■ Exercise brief ■
Retype the records in full, exactly as they stand.

= Beginning of Section =

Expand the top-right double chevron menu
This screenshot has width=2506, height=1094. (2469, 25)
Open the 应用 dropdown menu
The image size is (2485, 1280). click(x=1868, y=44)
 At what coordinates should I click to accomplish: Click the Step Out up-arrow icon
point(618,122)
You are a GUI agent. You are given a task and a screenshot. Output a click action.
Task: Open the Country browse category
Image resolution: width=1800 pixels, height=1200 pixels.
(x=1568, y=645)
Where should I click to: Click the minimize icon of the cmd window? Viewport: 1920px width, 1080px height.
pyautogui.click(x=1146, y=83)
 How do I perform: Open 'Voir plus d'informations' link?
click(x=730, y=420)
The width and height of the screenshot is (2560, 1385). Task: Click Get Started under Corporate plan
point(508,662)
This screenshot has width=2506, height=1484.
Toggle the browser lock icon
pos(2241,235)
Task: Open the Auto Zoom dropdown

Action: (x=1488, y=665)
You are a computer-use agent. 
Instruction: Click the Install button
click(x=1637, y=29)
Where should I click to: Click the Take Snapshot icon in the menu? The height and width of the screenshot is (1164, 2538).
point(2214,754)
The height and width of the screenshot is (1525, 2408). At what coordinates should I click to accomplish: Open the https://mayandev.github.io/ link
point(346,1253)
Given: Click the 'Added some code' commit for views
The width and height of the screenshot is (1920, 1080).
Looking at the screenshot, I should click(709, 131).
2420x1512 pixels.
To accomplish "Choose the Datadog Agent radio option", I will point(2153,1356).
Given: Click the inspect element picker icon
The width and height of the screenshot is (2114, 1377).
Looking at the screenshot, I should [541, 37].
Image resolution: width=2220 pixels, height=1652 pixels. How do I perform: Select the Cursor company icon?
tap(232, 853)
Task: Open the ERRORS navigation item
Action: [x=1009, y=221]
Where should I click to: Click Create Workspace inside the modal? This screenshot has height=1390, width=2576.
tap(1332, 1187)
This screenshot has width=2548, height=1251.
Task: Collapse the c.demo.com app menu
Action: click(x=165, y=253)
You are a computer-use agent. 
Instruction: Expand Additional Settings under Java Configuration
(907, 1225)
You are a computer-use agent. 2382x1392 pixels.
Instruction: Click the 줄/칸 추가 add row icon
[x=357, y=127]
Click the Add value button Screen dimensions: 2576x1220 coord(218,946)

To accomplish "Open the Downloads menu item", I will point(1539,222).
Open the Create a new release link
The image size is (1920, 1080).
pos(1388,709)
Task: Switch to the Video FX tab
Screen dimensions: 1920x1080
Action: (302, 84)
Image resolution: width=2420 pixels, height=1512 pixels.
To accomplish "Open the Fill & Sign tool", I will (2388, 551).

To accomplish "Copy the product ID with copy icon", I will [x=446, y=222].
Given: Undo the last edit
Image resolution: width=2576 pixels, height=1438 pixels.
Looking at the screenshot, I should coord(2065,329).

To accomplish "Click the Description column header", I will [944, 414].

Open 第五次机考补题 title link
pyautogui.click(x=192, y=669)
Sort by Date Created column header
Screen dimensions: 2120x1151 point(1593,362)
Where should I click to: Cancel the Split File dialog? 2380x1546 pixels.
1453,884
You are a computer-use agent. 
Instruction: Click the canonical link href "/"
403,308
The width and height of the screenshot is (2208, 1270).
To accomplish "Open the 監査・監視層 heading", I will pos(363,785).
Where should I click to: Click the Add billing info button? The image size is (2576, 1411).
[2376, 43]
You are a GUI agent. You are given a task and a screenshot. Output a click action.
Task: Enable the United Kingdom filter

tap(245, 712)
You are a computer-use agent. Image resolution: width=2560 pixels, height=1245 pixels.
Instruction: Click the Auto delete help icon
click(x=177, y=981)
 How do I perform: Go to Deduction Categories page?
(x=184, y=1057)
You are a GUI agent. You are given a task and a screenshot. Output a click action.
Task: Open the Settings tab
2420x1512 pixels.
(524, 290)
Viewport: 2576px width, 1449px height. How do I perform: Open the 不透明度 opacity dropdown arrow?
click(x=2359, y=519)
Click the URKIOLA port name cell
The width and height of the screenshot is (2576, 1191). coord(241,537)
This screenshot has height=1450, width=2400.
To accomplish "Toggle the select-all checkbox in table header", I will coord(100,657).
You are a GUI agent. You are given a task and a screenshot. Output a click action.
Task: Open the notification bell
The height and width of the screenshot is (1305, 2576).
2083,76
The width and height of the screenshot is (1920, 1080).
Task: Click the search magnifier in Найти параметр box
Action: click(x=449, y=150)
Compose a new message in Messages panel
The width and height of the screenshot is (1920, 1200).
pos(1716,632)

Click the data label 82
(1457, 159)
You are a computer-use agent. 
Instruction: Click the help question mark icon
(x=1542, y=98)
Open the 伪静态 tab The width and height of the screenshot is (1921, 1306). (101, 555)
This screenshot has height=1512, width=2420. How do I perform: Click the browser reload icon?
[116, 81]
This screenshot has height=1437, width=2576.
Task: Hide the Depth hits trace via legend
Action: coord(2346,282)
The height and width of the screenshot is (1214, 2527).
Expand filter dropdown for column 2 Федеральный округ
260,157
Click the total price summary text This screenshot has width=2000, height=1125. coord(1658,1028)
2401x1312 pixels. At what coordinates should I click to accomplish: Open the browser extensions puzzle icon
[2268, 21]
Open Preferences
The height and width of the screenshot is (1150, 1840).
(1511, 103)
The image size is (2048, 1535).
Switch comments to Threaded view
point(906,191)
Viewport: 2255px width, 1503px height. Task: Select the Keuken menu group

= End of Section =

■ Solution for this task ■
Expand the top-right double chevron menu
This screenshot has width=2506, height=1094. (2469, 25)
Open the 应用 dropdown menu
The image size is (2485, 1280). click(x=1868, y=44)
 At what coordinates should I click to accomplish: Click the Step Out up-arrow icon
point(618,122)
You are a GUI agent. You are given a task and a screenshot. Output a click action.
Task: Open the Country browse category
Image resolution: width=1800 pixels, height=1200 pixels.
(x=1568, y=645)
Where should I click to: Click the minimize icon of the cmd window? Viewport: 1920px width, 1080px height.
pyautogui.click(x=1146, y=83)
 How do I perform: Open 'Voir plus d'informations' link?
click(x=730, y=420)
The width and height of the screenshot is (2560, 1385). Task: Click Get Started under Corporate plan
point(508,662)
This screenshot has width=2506, height=1484.
Toggle the browser lock icon
pos(2241,235)
Task: Open the Auto Zoom dropdown

Action: (x=1488, y=665)
You are a computer-use agent. 
Instruction: Click the Install button
click(x=1637, y=29)
Where should I click to: Click the Take Snapshot icon in the menu? The height and width of the screenshot is (1164, 2538).
point(2214,754)
The height and width of the screenshot is (1525, 2408). At what coordinates should I click to accomplish: Open the https://mayandev.github.io/ link
point(346,1253)
Given: Click the 'Added some code' commit for views
The width and height of the screenshot is (1920, 1080).
Looking at the screenshot, I should click(709, 131).
2420x1512 pixels.
To accomplish "Choose the Datadog Agent radio option", I will point(2153,1356).
Given: Click the inspect element picker icon
The width and height of the screenshot is (2114, 1377).
Looking at the screenshot, I should [541, 37].
Image resolution: width=2220 pixels, height=1652 pixels. How do I perform: Select the Cursor company icon?
tap(232, 853)
Task: Open the ERRORS navigation item
Action: [x=1009, y=221]
Where should I click to: Click Create Workspace inside the modal? This screenshot has height=1390, width=2576.
tap(1332, 1187)
This screenshot has width=2548, height=1251.
Task: Collapse the c.demo.com app menu
Action: click(x=165, y=253)
You are a computer-use agent. 
Instruction: Expand Additional Settings under Java Configuration
(907, 1225)
You are a computer-use agent. 2382x1392 pixels.
Instruction: Click the 줄/칸 추가 add row icon
[x=357, y=127]
Click the Add value button Screen dimensions: 2576x1220 coord(218,946)

To accomplish "Open the Downloads menu item", I will point(1539,222).
Open the Create a new release link
The image size is (1920, 1080).
pos(1388,709)
Task: Switch to the Video FX tab
Screen dimensions: 1920x1080
Action: (302, 84)
Image resolution: width=2420 pixels, height=1512 pixels.
To accomplish "Open the Fill & Sign tool", I will (2388, 551).

To accomplish "Copy the product ID with copy icon", I will [x=446, y=222].
Given: Undo the last edit
Image resolution: width=2576 pixels, height=1438 pixels.
Looking at the screenshot, I should coord(2065,329).

To accomplish "Click the Description column header", I will [944, 414].

Open 第五次机考补题 title link
pyautogui.click(x=192, y=669)
Sort by Date Created column header
Screen dimensions: 2120x1151 point(1593,362)
Where should I click to: Cancel the Split File dialog? 2380x1546 pixels.
1453,884
You are a computer-use agent. 
Instruction: Click the canonical link href "/"
403,308
The width and height of the screenshot is (2208, 1270).
To accomplish "Open the 監査・監視層 heading", I will pos(363,785).
Where should I click to: Click the Add billing info button? The image size is (2576, 1411).
[2376, 43]
You are a GUI agent. You are given a task and a screenshot. Output a click action.
Task: Enable the United Kingdom filter

tap(245, 712)
You are a computer-use agent. Image resolution: width=2560 pixels, height=1245 pixels.
Instruction: Click the Auto delete help icon
click(x=177, y=981)
 How do I perform: Go to Deduction Categories page?
(x=184, y=1057)
You are a GUI agent. You are given a task and a screenshot. Output a click action.
Task: Open the Settings tab
2420x1512 pixels.
(524, 290)
Viewport: 2576px width, 1449px height. How do I perform: Open the 不透明度 opacity dropdown arrow?
click(x=2359, y=519)
Click the URKIOLA port name cell
The width and height of the screenshot is (2576, 1191). coord(241,537)
This screenshot has height=1450, width=2400.
To accomplish "Toggle the select-all checkbox in table header", I will coord(100,657).
You are a GUI agent. You are given a task and a screenshot. Output a click action.
Task: Open the notification bell
The height and width of the screenshot is (1305, 2576).
2083,76
The width and height of the screenshot is (1920, 1080).
Task: Click the search magnifier in Найти параметр box
Action: click(x=449, y=150)
Compose a new message in Messages panel
The width and height of the screenshot is (1920, 1200).
pos(1716,632)

Click the data label 82
(1457, 159)
You are a computer-use agent. 
Instruction: Click the help question mark icon
(x=1542, y=98)
Open the 伪静态 tab The width and height of the screenshot is (1921, 1306). (101, 555)
This screenshot has height=1512, width=2420. How do I perform: Click the browser reload icon?
[116, 81]
This screenshot has height=1437, width=2576.
Task: Hide the Depth hits trace via legend
Action: coord(2346,282)
The height and width of the screenshot is (1214, 2527).
Expand filter dropdown for column 2 Федеральный округ
260,157
Click the total price summary text This screenshot has width=2000, height=1125. coord(1658,1028)
2401x1312 pixels. At what coordinates should I click to accomplish: Open the browser extensions puzzle icon
[2268, 21]
Open Preferences
The height and width of the screenshot is (1150, 1840).
(1511, 103)
The image size is (2048, 1535).
Switch comments to Threaded view
point(906,191)
Viewport: 2255px width, 1503px height. Task: Select the Keuken menu group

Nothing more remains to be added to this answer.